Google: processed 24 Peta Bytes of data every data per day
Facebook: 10 million photos uploaded every hour
Youtube: 1 hour of video uploaded every second
Twitter: 400 million tweets per day
Astronomy: Satellite Data is in hundreds of petabytes

Note: 1 petabyte is 1 million megabytes or 1 quadrillion bytes or 1000 trillion bytes or 1e-15 bytes

So from the above values, you can very easily understand that on a daily basis we produce around 1 GB or GigaByte of Data. Even the above-written figures are also a type of data.

What is Data Science?

Data Science is a detailed study of the flow of information from the colossal amounts of data present in an organization’s repository. It involves obtaining meaningful insights from raw and unstructured data which is processed through analytical, programming, and business skills.

Data science is a "concept to unify statistics, data analysis, machine learning, and their related methods" in order to "understand and analyze actual phenomena" with data. It employs techniques and theories drawn from many fields within the context of mathematics, statistics, computer science, and information science.
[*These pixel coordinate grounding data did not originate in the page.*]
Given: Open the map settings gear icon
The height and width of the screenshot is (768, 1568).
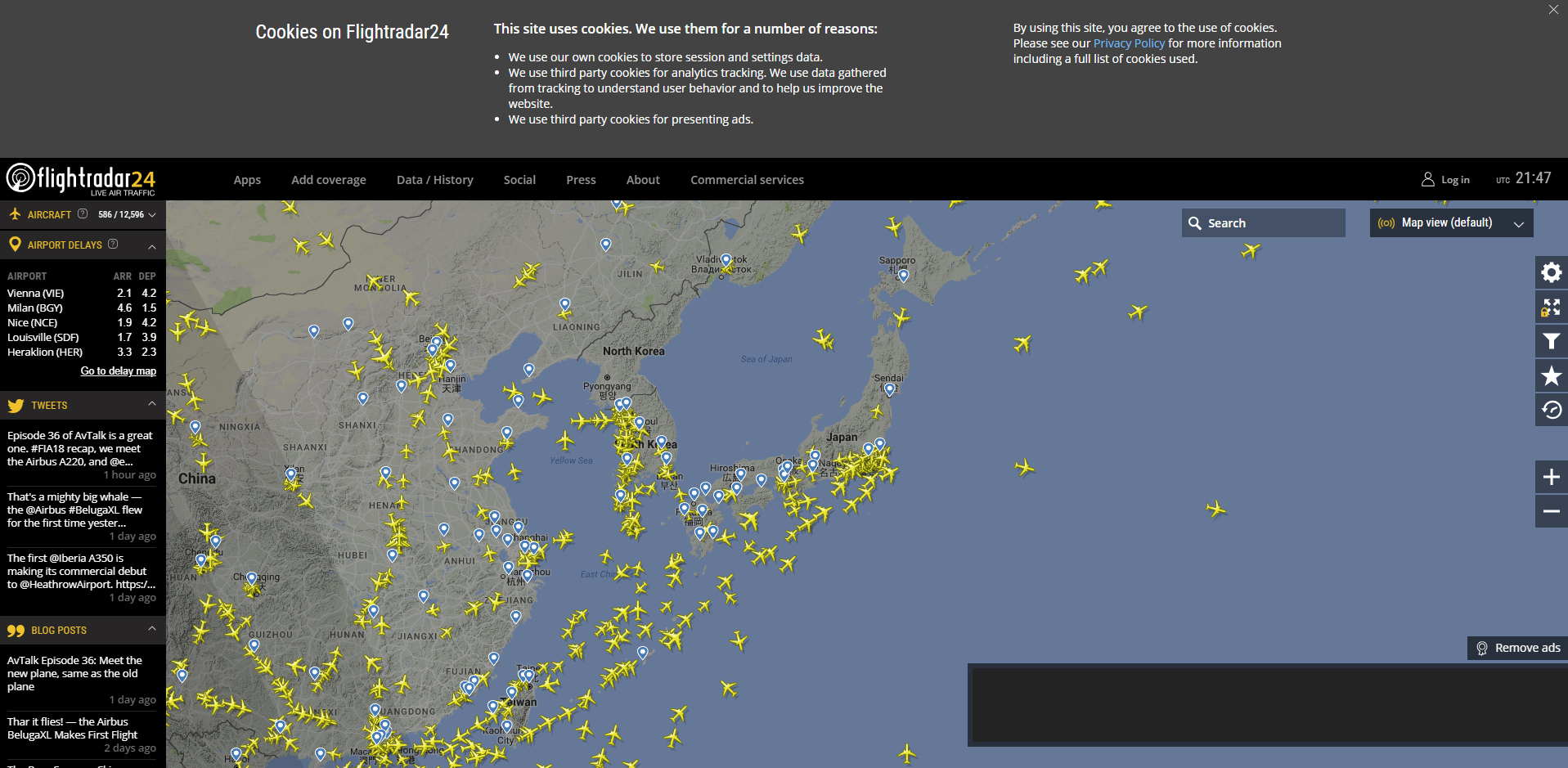Looking at the screenshot, I should click(1551, 272).
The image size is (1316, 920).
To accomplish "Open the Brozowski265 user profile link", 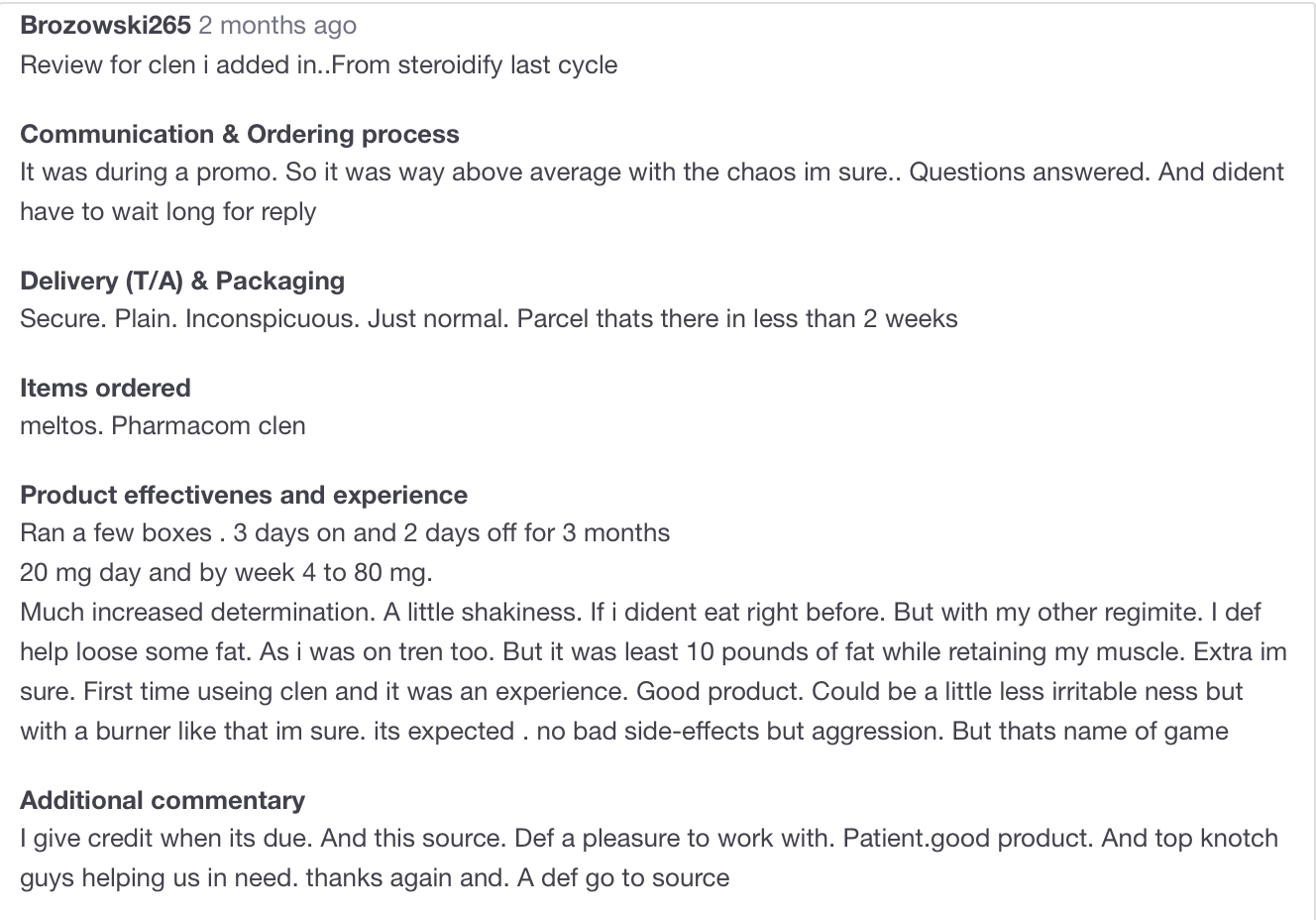I will tap(105, 26).
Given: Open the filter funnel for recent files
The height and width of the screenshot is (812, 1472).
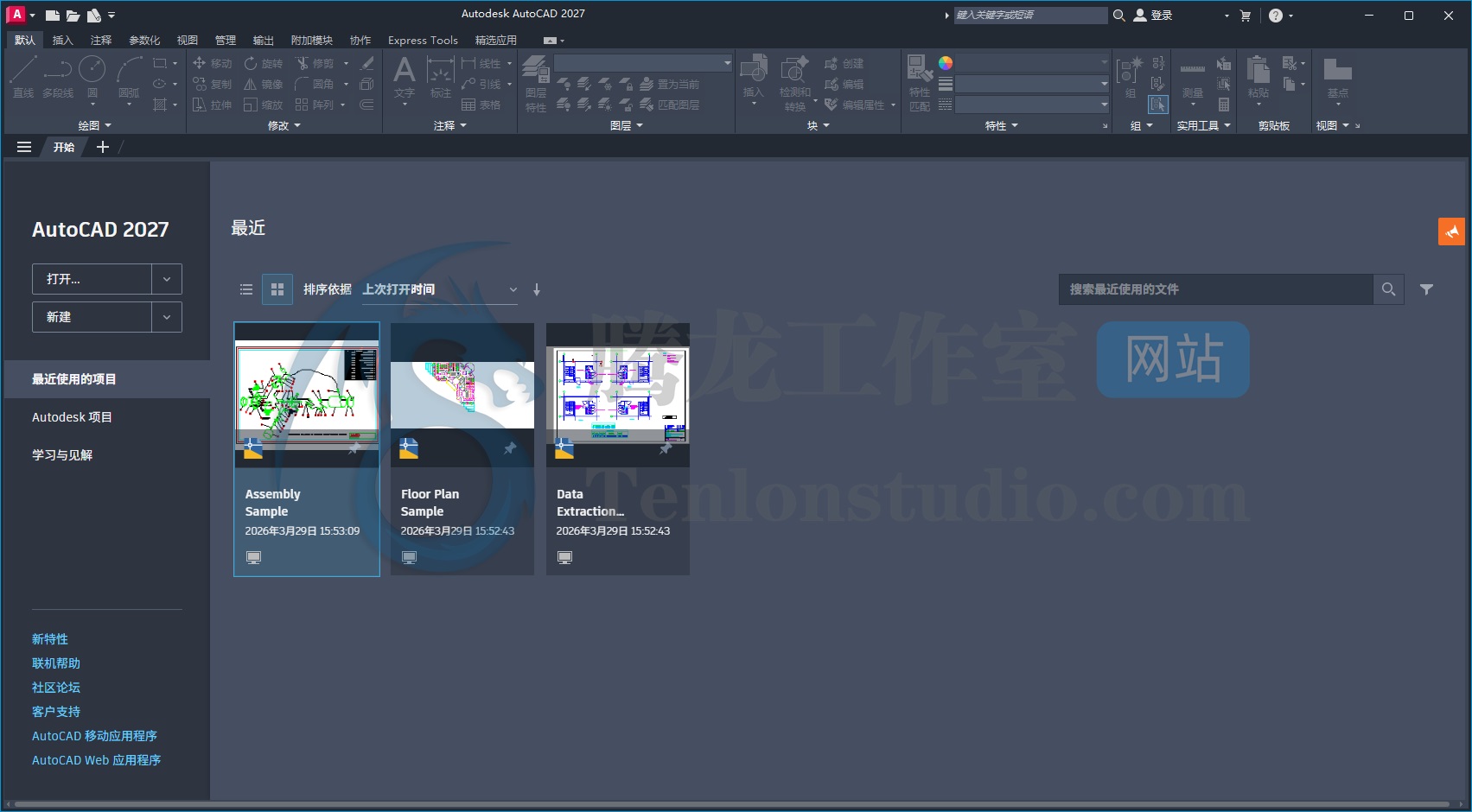Looking at the screenshot, I should coord(1426,289).
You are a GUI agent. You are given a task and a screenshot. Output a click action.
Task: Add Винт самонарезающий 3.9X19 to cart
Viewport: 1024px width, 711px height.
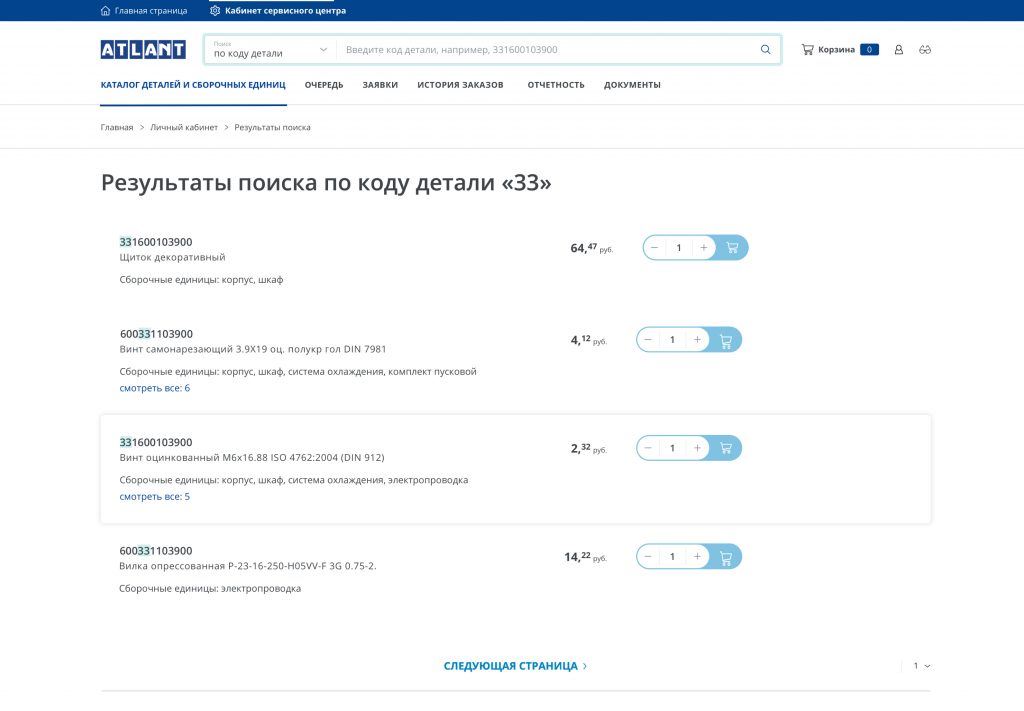[726, 340]
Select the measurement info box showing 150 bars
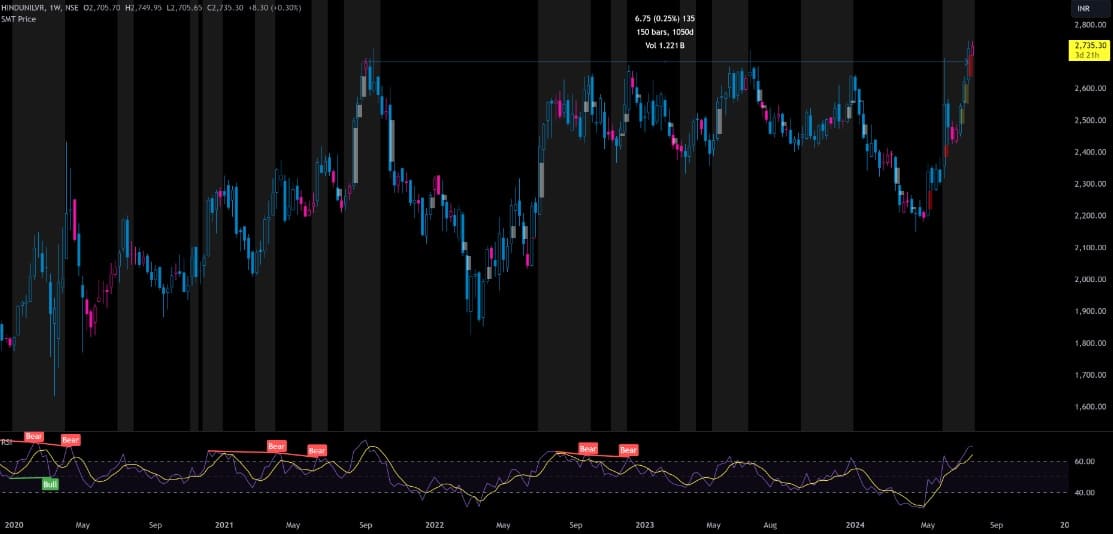The image size is (1113, 534). pos(660,32)
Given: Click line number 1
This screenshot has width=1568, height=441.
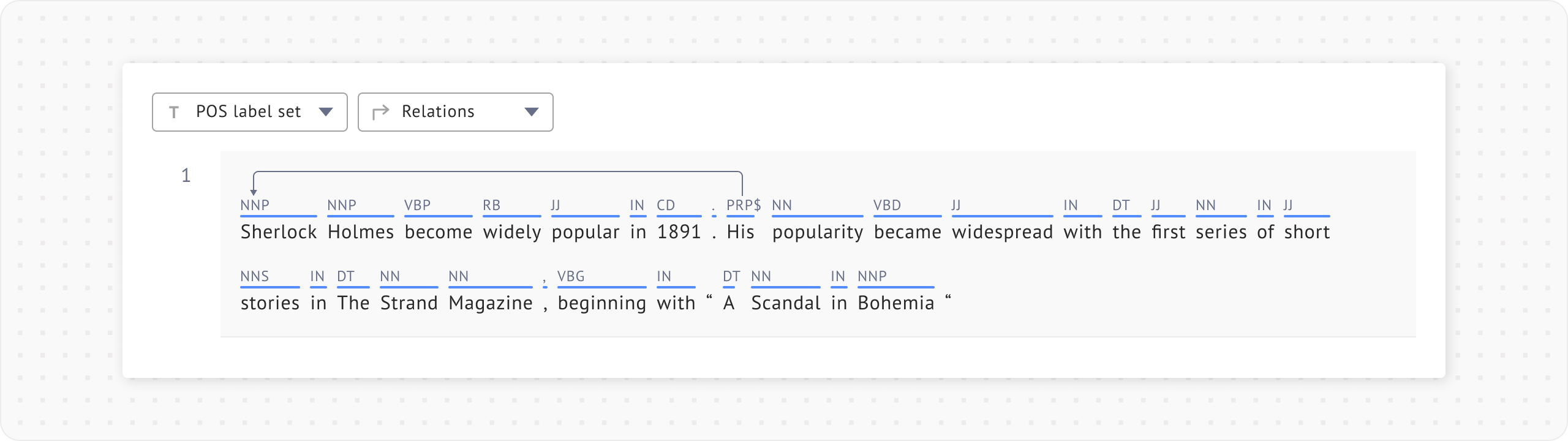Looking at the screenshot, I should pyautogui.click(x=186, y=176).
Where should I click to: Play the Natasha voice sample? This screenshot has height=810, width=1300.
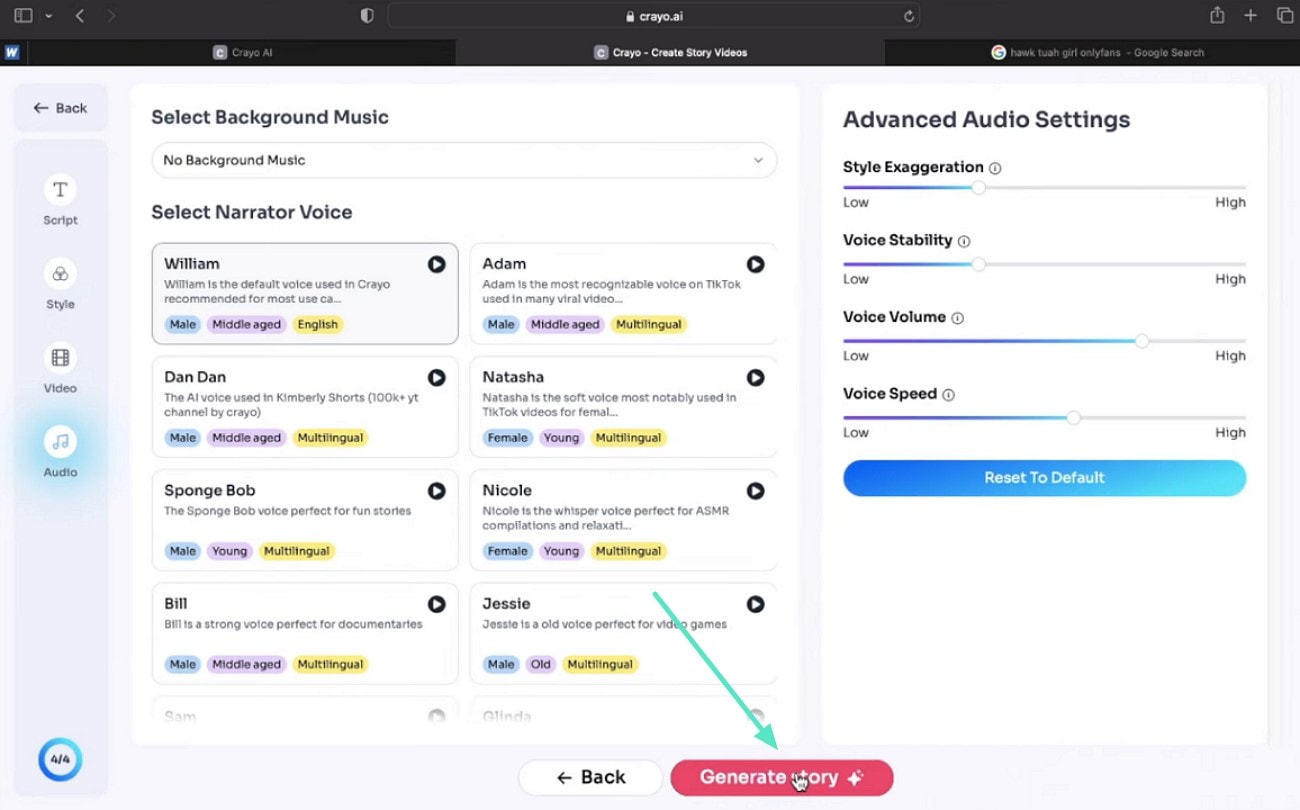[x=755, y=377]
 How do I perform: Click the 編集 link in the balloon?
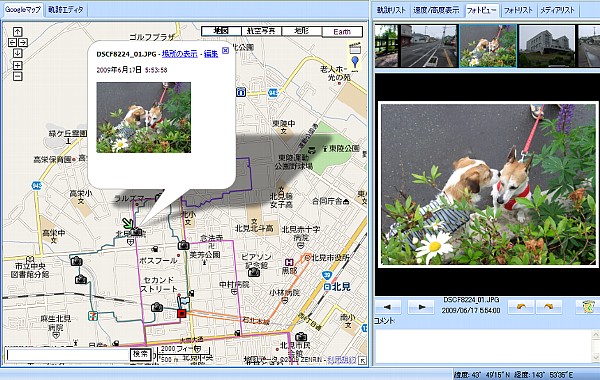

Turing award winner Jim Gray imagined data science as a "fourth paradigm" of science (empirical, theoretical, computational and now data-driven) and asserted that "everything about science is changing because of the impact of information technology" and the data deluge. In 2015, the American Statistical Association identified database management, statistics, and machine learning, and distributed and parallel systems as the three emerging foundational professional communities.

What is Data Munging?

Data wrangling sometimes referred to as data munging, is the process of transforming and mapping data from one "raw" data form into another format with the intent of making it more appropriate and valuable for a variety of downstream purposes such as analytics. A data wrangler is a person who performs these transformation operations.

Raw data can be unstructured and messy, with information coming from disparate data sources, mismatched or missing records, and a slew of other tricky issues. Data munging is a term to describe the data wrangling to bring together data into cohesive views, as well as the janitorial work of cleaning up data so that it is polished and ready for downstream usage. This requires good pattern-recognition sense and clever hacking skills to merge and transform masses of database-level information. If not properly done, dirty data can obfuscate the 'truth' hidden in the data set and completely mislead results. Thus, any data scientist must be skillful and nimble at data munging in order to have accurate, usable data before applying more sophisticated analytical tactics.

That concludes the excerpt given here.